::: Supplied material
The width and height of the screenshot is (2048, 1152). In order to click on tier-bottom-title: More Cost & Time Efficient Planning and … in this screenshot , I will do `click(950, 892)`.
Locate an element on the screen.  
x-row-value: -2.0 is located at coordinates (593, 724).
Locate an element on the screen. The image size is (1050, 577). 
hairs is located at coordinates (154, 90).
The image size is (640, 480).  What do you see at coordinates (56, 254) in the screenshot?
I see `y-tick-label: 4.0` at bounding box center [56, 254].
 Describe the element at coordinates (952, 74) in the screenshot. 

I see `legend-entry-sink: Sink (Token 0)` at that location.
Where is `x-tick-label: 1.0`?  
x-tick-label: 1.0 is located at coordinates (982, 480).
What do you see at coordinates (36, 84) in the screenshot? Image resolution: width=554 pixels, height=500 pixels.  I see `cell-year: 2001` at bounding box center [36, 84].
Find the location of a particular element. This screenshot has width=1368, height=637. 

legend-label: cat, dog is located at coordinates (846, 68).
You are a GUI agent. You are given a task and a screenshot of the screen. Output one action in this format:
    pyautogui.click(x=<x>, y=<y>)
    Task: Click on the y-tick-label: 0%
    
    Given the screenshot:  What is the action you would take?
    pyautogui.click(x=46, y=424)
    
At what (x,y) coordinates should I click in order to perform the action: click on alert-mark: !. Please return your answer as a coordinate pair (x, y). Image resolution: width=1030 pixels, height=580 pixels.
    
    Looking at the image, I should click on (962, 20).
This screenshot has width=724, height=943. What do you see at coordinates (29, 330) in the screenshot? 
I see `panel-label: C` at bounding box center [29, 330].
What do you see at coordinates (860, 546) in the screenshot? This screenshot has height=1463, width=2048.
::::::
Problem = Pull out every line of the items above that contains the word "should".

Answer section =
At what (x,y) coordinates should I click in order to perform the action: click on alert-mark: !. Please return your answer as a coordinate pair (x, y). Image resolution: width=1030 pixels, height=580 pixels.
    Looking at the image, I should click on (962, 20).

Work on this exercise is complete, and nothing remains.